--- INPUT MATERIAL ---

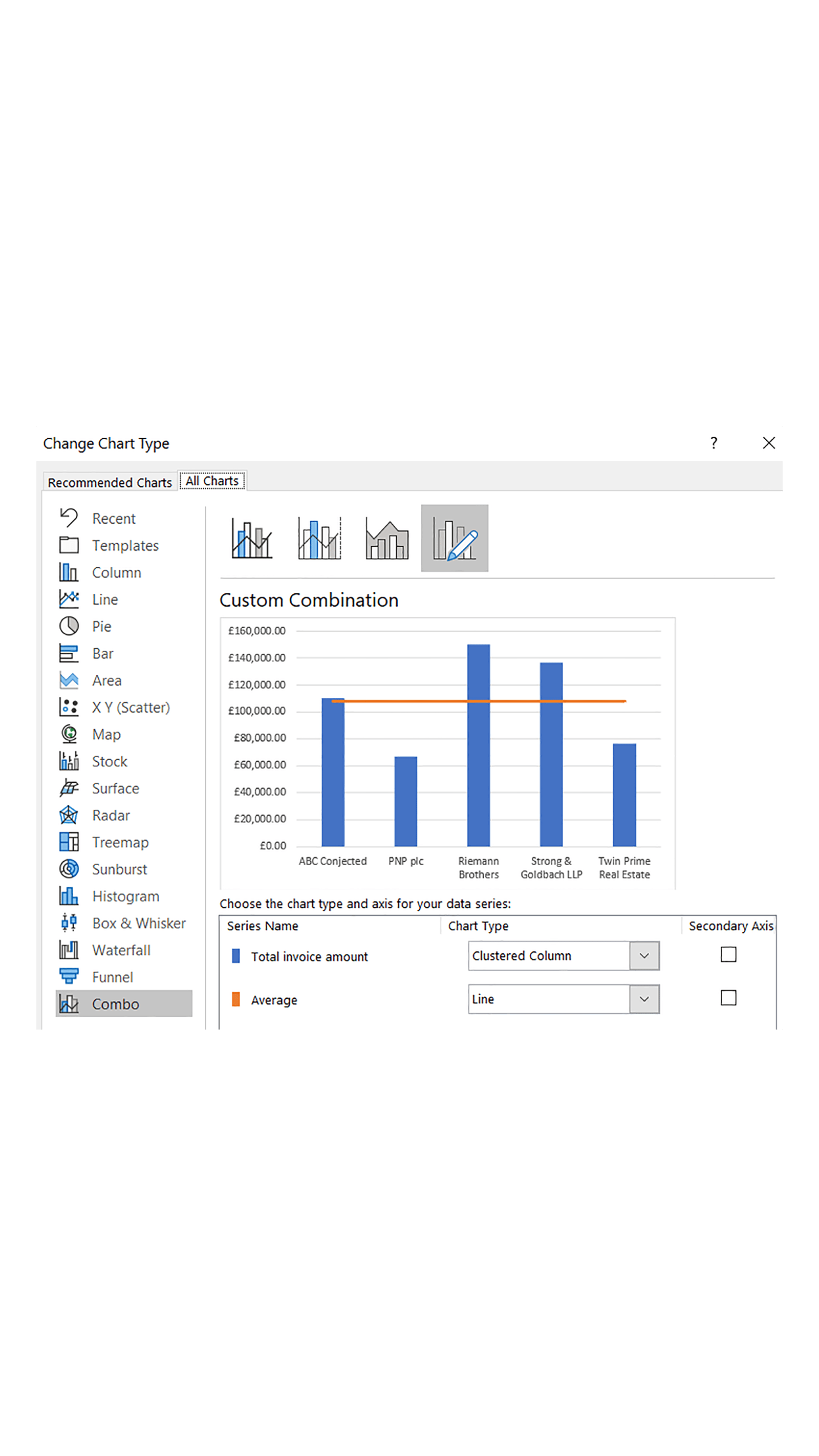This screenshot has height=1456, width=819.
Task: Select the Treemap chart category
Action: 120,842
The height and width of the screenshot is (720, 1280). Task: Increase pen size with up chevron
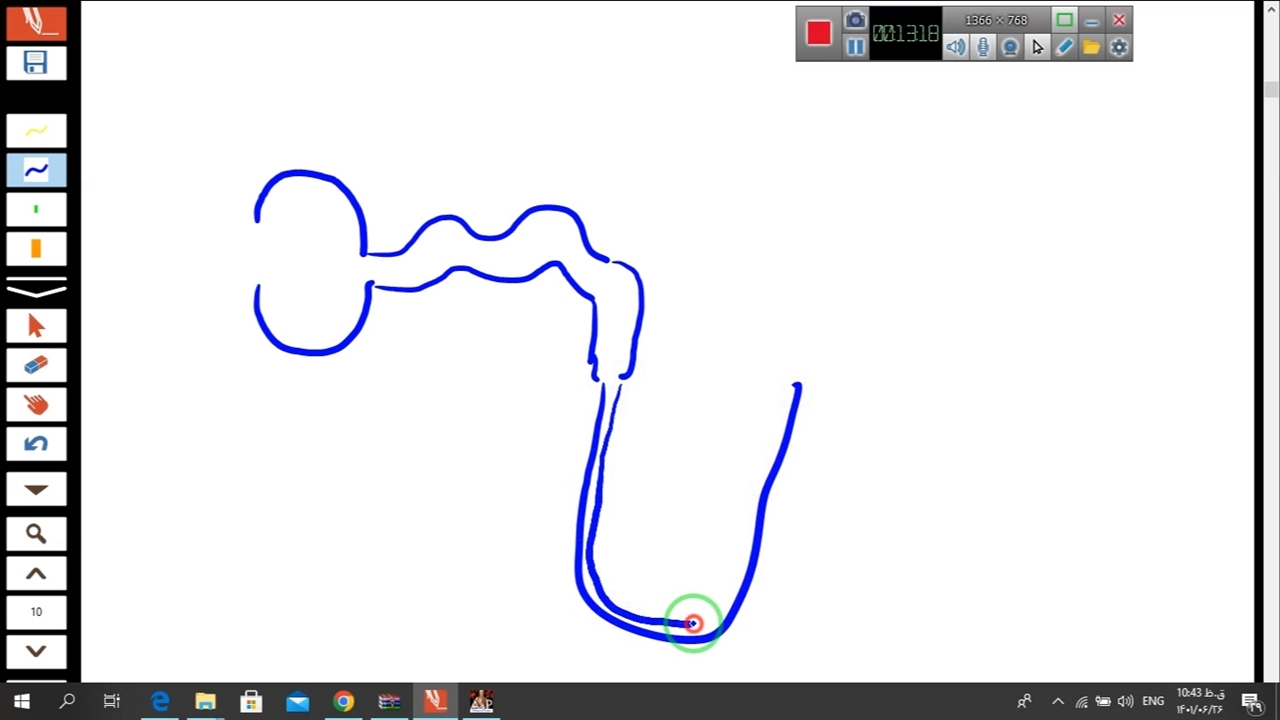point(36,574)
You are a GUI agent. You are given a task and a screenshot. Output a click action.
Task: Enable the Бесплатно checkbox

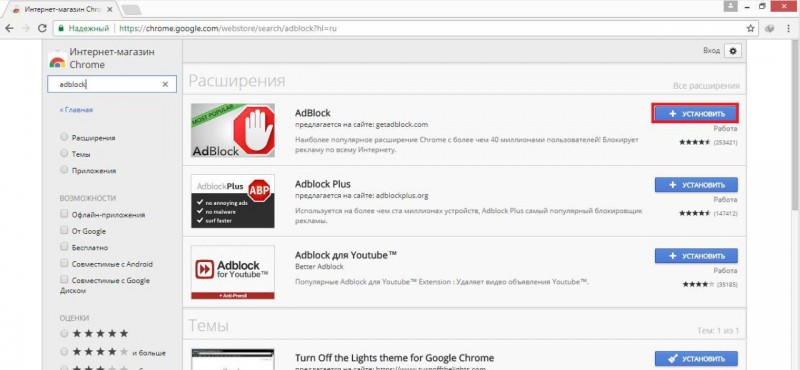click(64, 247)
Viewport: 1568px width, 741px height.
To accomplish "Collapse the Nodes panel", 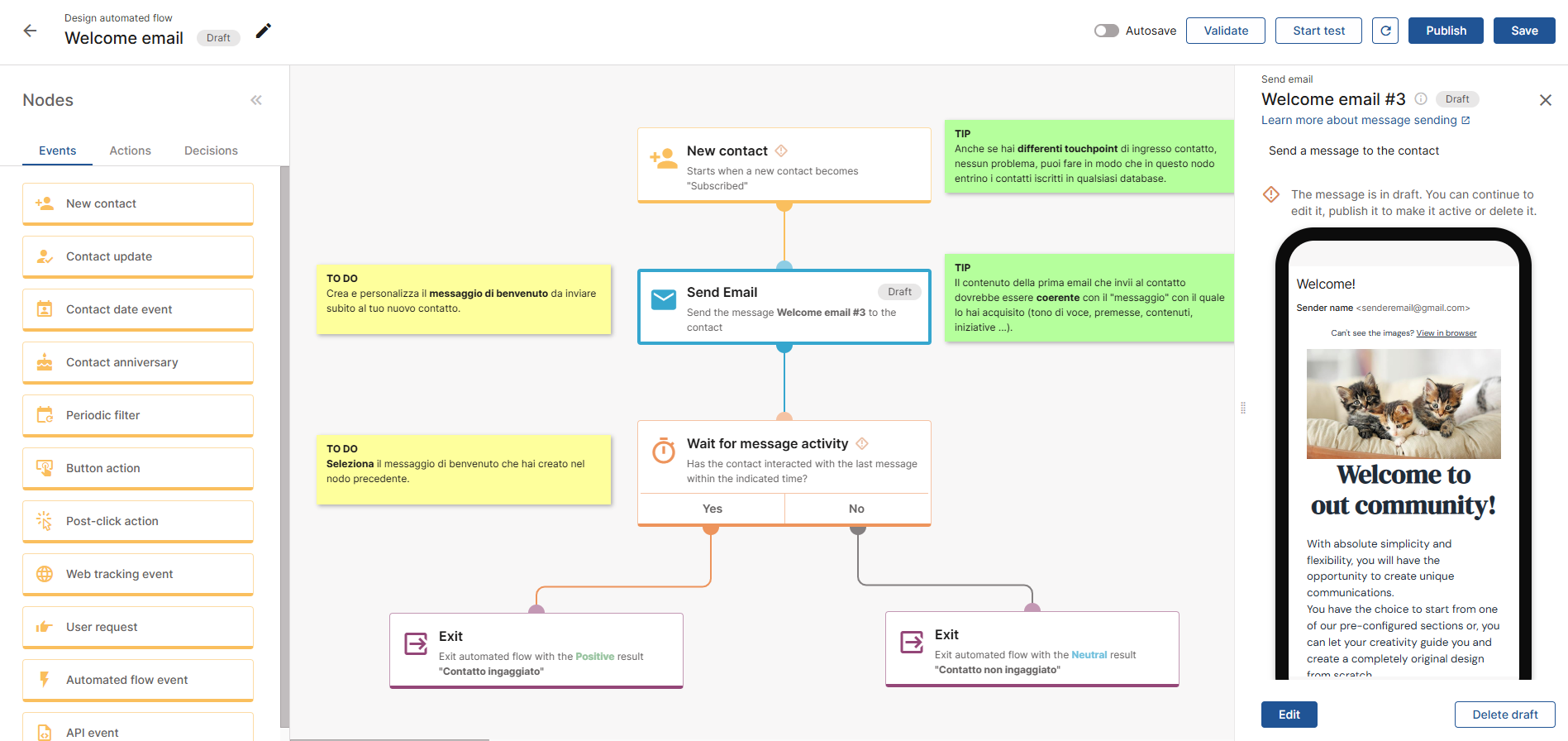I will point(256,100).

---

TASK DETAILS: Rewrite the lines from the one containing "The height and" through the one containing "click(64, 247)", replacing "screenshot" with "image" and leaving everything else unchanged. Give only those lines, without the pictures.

RESULT OF THE TASK:
The height and width of the image is (720, 1280). Task: Increase pen size with up chevron
point(36,574)
You are a GUI agent. You are given a task and a image. Output a click action.
Task: Enable the Бесплатно checkbox

click(64, 247)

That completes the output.